**Written task:** Please rewrite in full the items between the lines holding "800x533 pixels. How" and "pyautogui.click(x=21, y=99)", inclusive, shifting every coordinate in the answers by -103.

(Stored entries)

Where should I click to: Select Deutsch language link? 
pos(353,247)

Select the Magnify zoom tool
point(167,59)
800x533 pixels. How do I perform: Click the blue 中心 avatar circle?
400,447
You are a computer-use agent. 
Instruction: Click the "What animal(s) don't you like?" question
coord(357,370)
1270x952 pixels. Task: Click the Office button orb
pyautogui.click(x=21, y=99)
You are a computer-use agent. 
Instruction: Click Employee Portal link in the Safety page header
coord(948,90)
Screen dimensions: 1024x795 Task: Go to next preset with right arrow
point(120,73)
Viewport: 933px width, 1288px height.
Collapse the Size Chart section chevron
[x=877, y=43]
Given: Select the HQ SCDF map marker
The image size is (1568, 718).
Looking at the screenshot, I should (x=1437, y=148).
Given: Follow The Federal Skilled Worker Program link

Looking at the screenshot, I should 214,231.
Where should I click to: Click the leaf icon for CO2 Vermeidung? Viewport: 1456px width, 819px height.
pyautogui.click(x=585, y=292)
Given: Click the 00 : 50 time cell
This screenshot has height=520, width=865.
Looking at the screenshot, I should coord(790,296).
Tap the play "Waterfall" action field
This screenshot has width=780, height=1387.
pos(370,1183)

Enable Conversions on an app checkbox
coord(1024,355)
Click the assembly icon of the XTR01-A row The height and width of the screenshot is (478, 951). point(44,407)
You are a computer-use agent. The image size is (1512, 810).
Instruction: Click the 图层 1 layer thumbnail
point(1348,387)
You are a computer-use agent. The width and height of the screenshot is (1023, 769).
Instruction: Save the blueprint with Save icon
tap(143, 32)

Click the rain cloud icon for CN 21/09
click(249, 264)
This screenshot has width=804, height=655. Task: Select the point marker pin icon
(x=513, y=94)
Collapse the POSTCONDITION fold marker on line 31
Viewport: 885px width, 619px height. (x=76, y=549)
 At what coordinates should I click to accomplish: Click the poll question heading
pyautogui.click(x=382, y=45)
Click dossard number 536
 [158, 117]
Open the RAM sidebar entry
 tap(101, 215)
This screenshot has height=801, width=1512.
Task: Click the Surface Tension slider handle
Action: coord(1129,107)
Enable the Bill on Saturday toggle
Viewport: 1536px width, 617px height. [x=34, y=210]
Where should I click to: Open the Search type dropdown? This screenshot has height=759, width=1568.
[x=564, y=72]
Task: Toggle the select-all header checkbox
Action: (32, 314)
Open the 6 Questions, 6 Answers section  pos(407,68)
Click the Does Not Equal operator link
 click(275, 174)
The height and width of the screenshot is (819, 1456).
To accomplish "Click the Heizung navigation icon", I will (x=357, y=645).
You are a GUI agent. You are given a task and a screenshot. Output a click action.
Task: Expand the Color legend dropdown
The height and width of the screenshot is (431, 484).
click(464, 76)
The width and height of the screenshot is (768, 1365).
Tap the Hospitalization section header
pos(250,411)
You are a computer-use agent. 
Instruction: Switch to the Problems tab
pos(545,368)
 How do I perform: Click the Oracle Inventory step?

**Completed task:**
800x533 pixels. How do I perform: Click the blue 中心 avatar circle?
297,344
You are a computer-use agent. 
Instruction: Click the "What animal(s) don't you like?" question
coord(254,267)
1270x952 pixels. Task: Click the Office button orb
pyautogui.click(x=-82, y=-4)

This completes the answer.